Issue 2 starts with Stephen meeting Danu and learning about the events of Issue 0. Here we can set up the dilemma Stephen faces and the stakes of the story. Why exactly must Stephen become the Emerald-Man? Why is he the only one who can do what needs to be done? What dangers lurk ahead that threaten to uproot the life he knows? And most importantly, why does Stephen reject all of this? You can end this issue with the cliffhanger of the new threat of Mario Valentine.
I realize all of that comes with the benefit of hind-sight, but I think keeping a slower pace going forward and making sure each issue has a focused purpose might be beneficial.
- I can’t tell what tone you’re going for yet.
Parts of the story, particularly the intro, led me to believe you’re setting up a pretty serious and dark tone. Other parts, particularly some of the dialogue, feel a lot more like you’re going for a golden-age superhero comic type of tone.
Some things feel like grim-dark historical modern-fantasy. Other parts feel kinda…He-Man and Skeletor.
I’ll preface by saying neither one of these are bad on their own. But it’s the lack of a consistent and clear tone that is the issue for me. I’m tempted to critique parts of the writing and dialogue based on the assumption of a darker, more grounded tone, but if it’s meant to be something more adventurous and light-hearted then I don’t find those kinds of critiques warranted.
Another part of the tone issue goes back to the art, and that’s the use of color. The cover and a lot of the more action-oriented scenes are pretty muted in terms of color and go for a darker aesthetic. Other scenes, however, are pretty brightly colored and feel, as mentioned earlier, a bit like golden-age superhero comics or He-Man.
Again, either are fine, but making a choice of one and committing to it means you’ll have to ensure the art’s tone is consistent with the story’s going forward.
On the subject of the characters, I don’t have any major grievances. I think the designs of them are really cool, and for the most part I’m excited to see how they develop.
That being said, I think Stephen in particular needs some more definitive character traits.
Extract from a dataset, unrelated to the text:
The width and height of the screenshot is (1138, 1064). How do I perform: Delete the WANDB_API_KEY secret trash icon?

In this one issue he’s simultaneously depressed and resolute to bury the past, yet excited and confident in taking up his father’s business. He wants to get rid of the necklace, but is extremely against giving it over to Fetch despite not even fully knowing his intentions aside from Danu’s vague insistences.
I hate to really say it, but Stephen just feels sort of blank-slate. I’m more interested currently in pretty much every other character besides him, and he’s the protagonist. Giving him some defining character traits and some obvious flaws to overcome go a long way in getting your audience’s attention and making your protagonist interesting to follow.
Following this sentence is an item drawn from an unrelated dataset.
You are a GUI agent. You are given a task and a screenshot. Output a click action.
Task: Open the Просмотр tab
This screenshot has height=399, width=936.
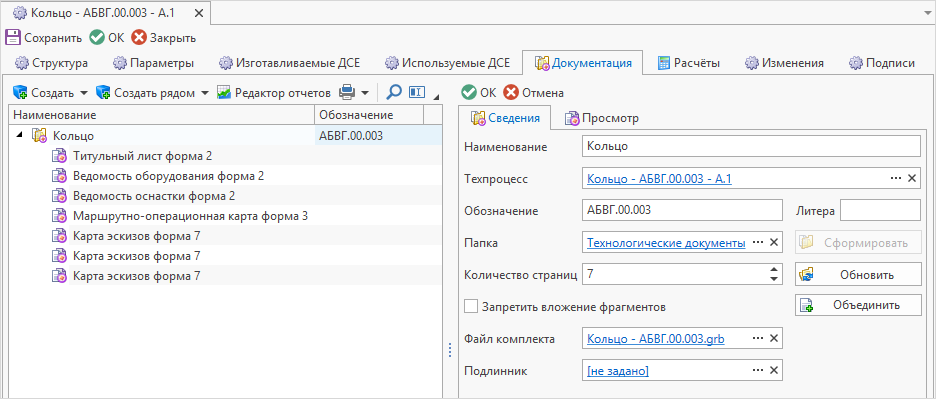[602, 118]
Having good character relationships and interactions is also a good thing. Having two characters and their personalities bounce off each other helps to characterize both of them. Stephen and Carolina and Stephen and Danu are both character relationships I’m interested in seeing evolve.
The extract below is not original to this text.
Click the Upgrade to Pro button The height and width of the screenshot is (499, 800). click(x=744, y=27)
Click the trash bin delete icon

In particular, since I’m assuming Danu is going to become the sort of “angel on the shoulder” mentor character for Stephen, giving them some pretty opposing personalities makes for good drama and gives good opportunity for them to both grow. It’s kind of a cheesy example, but I’m thinking a lot about Sonic and Caliburn from Sonic and the Black Knight. I recommend maybe looking into that and other similar character duos to get inspiration on how to handle that (Steven Grant/Mark Spector and Khonsu from Moon Knight also come to mind).
I know this was all kinda rambly, so if you need clarification on anything, just let me know!
But again, I hope none of that comes off as too harsh. I really am genuinely interested in this project, and if I can help improve it at all through feedback, I’m more than willing.